Densho Digital Archive
Manzanar National Historic Site Collection
Title: Fred Nagai Interview
Narrator: Fred Nagai
Interviewer: Richard Potashin
Location: Los Angeles, California
Date: May 10, 2011
Densho ID: denshovh-nfred-01-0019

<Begin Segment 19>

RP: Fred, when did you leave the camp?

FN: Huh?

RP: When did you leave Manzanar?

FN: I don't remember. That was about a year or two before they closed.

RP: And where did you go?

FN: I went to Salt Lake. Stayed with my cousin.

RP: Oh, George.

FN: George, yeah. And I got a job in a fruit and vegetable place. An Italian guy had it. And I got a, I worked a job and he didn't know whether I knew anything or not so he'd say, "Hey Fred, here's an apron go, go to work." And he, as I say, I had the experience of fruit and vegetable so heck I had that thing in good shape. And he looked and he says, "Oh." I was hired right there and then.

RP: And so why did you choose to relocate out of Manzanar?

FN: Why?

RP: Yeah.

FN: To get out. To get freedom. Well, I didn't mind the camp that much but outside was better.

RP: Is there, let's see... so you worked in the, was it a market?

FN: Yeah, uh-huh.

RP: Okay. And how long did you work there for?

FN: 'Til the war ended. Then I quit and came back. My folks were already relocated to Los Angeles.

RP: And where, where in Los Angeles?

FN: Oh they, they were in different places.

RP: Were all the kids with them too?

FN: No. They all went their way here and there.

RP: Uh-huh. So other, other brothers and sisters also relocated out of Manzanar?

FN: Yeah. They were with my folks for a while but they can only afford a small place so they were cramped also. And then I really don't remember exactly what happened to everybody. Oh, some got married and the others... I really don't know, but the family dispersed various ways.

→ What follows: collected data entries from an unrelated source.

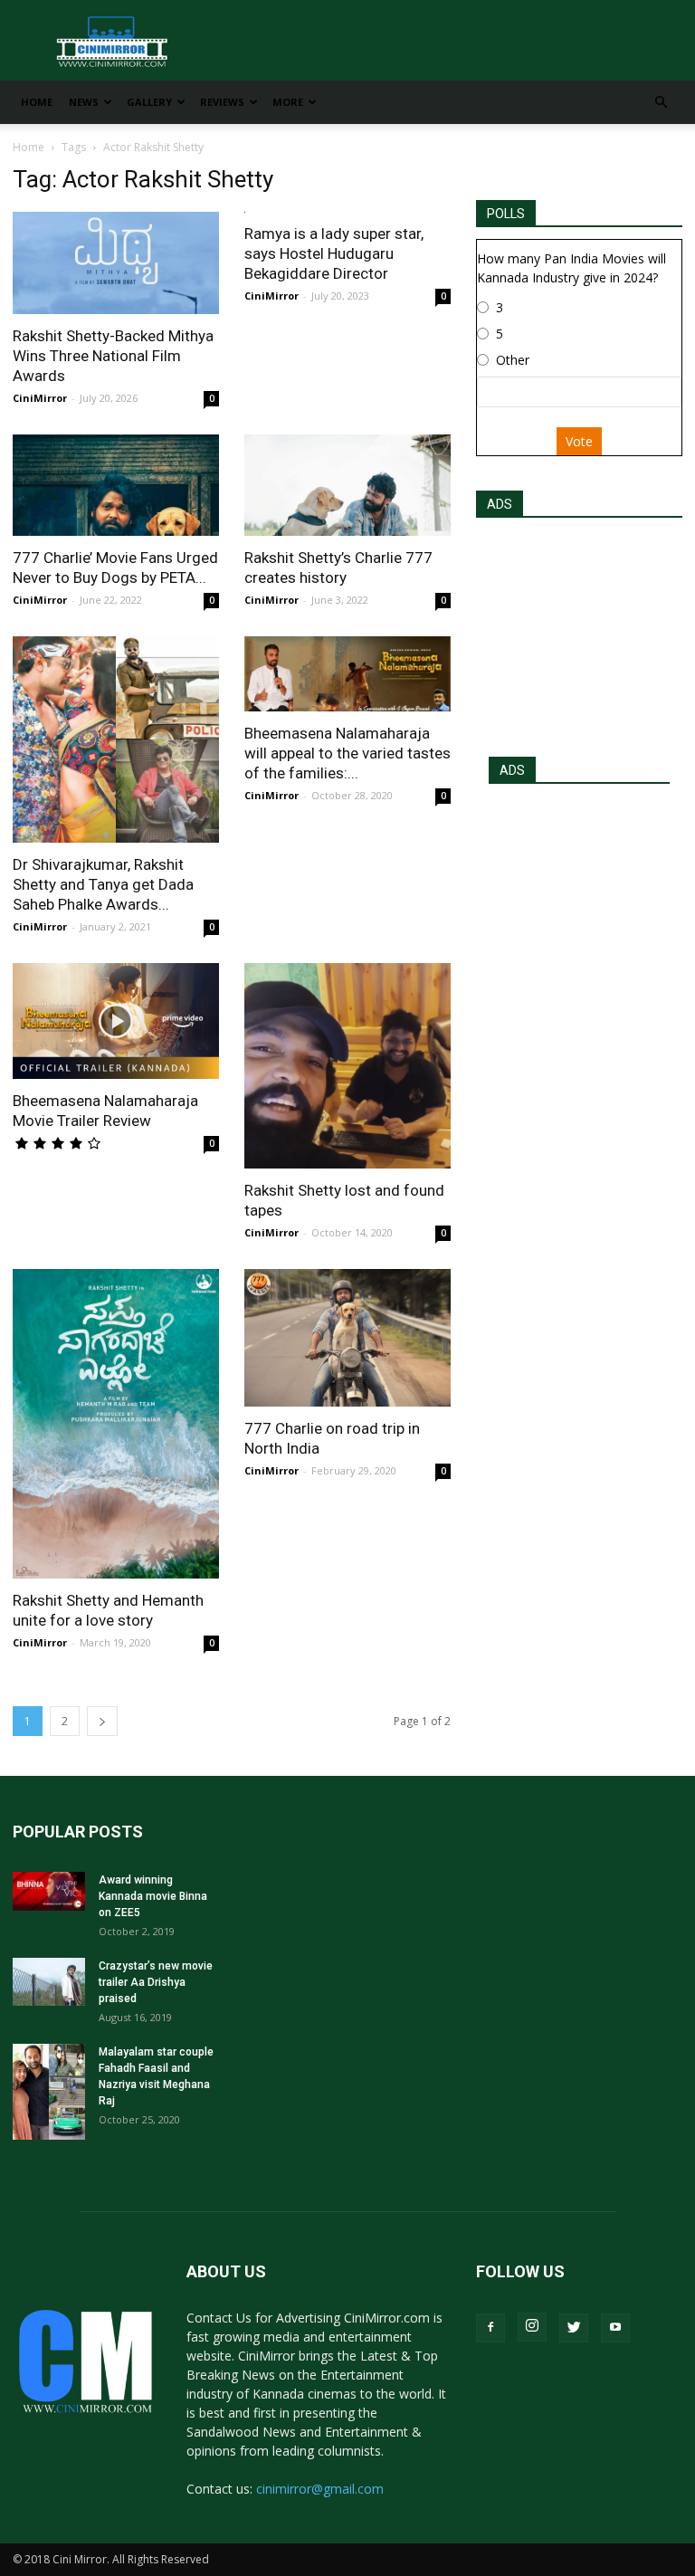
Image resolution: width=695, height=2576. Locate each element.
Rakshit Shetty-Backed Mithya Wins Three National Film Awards (113, 356)
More (287, 102)
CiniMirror (40, 398)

RP: And did you get, you got involved again with the, with the flower business?

FN: Yeah. So I mean, jobs were hard, still hard to... go to various places, they look at you and they shake their head, nothing doing. So the guy that owns San Lorenzo, I met him at my cousin George's place. They used to play poker every so often and I used to beat him. So he knew me. So I went to get a job and boy, he gave me a job right away and, like I say, I stayed there for, 'til I retired.